- WHAT IS EXPECTED:
Please reproduce, word for word, everything from "Following the procedure" down to "both active regions." in the mathematical morphology excerpt below.

2.3. Mathematical morphology algorithms

We used MM algorithms (introduced in Sect. 1) to aid our extraction method in multiple ways. MM is built upon a reference object called the structuring element (SE). This object has a size, shape, and orientation which are defined a priori by the user, and it is used as a kernel to probe images. Most MM transforms operate by comparing the structures of interest in images to this carefully user-selected SE. In other words, we extract, reject, or modify image structures that the SE fits or misses, respectively, hence the importance of accurately choosing an appropriate shape and size for the SE (Soille 1999).

Erosion and dilation are the two fundamental MM operations that provide a basis for all other image transforms. On the one hand, the erosion transform is a useful tool in morphological image processing to enhance the darkest regions of an image, called valleys, and to numb the intensity of the brightest ones, called peaks (Barata et al. 2018). From the point of view of set theory, the erosion of a set X, ϵ_A(X) = X ⊖ A, is determined by all the centre points x of the SE A, such that A is included in X. Thus, for binary images this has the effect that pixels around the object boundaries may be removed. On the other hand, the dilation transform of a set X, δ_A(X) = X ⊕ A, is defined as the union of all the centre points x of the SE A, where A and X have non-zero overlap. Contrary to erosion, the dilation operator adds pixels around the original object boundaries and widens the bright areas while reducing the valleys (Barata et al. 2018).

The morphological gradient subtracts the erosion from the dilation for a grey-scale image f: ∇(f) = δ_A(f)−ϵ_A(f), also written as ∇(f) = (f ⊕ A)−(f ⊖ A), where f is the image and A the SE. The morphological gradient helps to accentuate variations in the twist number maps, as will be shown in Sects. 2.4 and 4.

2.4. Extraction method based on mathematical morphology algorithms

Following the procedure employed in Paper I, the extraction starts from a 2D slice, chosen to cut the domain close to the polarity inversion line (PIL) of the simulated active region. In theory, any plane where the FR is expected to pass through is suitable. In this slice we calculate the twist map using the twist number T_w, according to the approach in Liu et al. (2016). T_w counts the number of turns that two infinitesimally close field lines make about each other (Berger & Prior 2006). More discussion on the choice of T_w as the FR proxy can be found in Sect. 4.3. Figure 1 shows an example of T_w maps, reconstructed for a few selected frames from the TMFM simulation output for AR12473 (the plane is placed at x ≈ 0.7 Mm). These maps have a resolution of approximately 0.36 Mm per pixel for both active regions.

- RECORDED INFORMATION:
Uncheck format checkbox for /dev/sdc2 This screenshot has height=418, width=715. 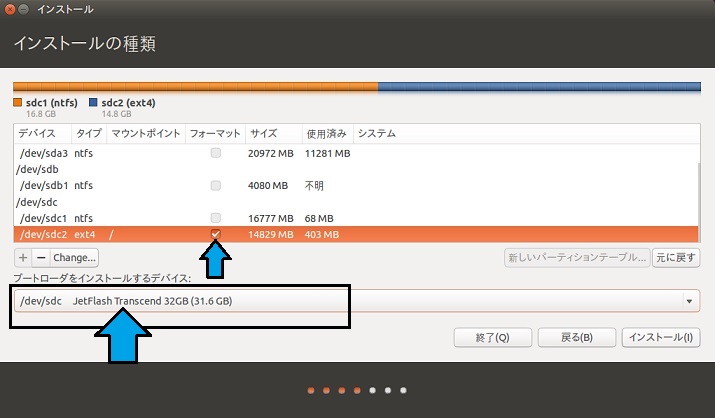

- CORRECT RESPONSE:
Following the procedure employed in Paper I, the extraction starts from a 2D slice, chosen to cut the domain close to the polarity inversion line (PIL) of the simulated active region. In theory, any plane where the FR is expected to pass through is suitable. In this slice we calculate the twist map using the twist number T_w, according to the approach in Liu et al. (2016). T_w counts the number of turns that two infinitesimally close field lines make about each other (Berger & Prior 2006). More discussion on the choice of T_w as the FR proxy can be found in Sect. 4.3. Figure 1 shows an example of T_w maps, reconstructed for a few selected frames from the TMFM simulation output for AR12473 (the plane is placed at x ≈ 0.7 Mm). These maps have a resolution of approximately 0.36 Mm per pixel for both active regions.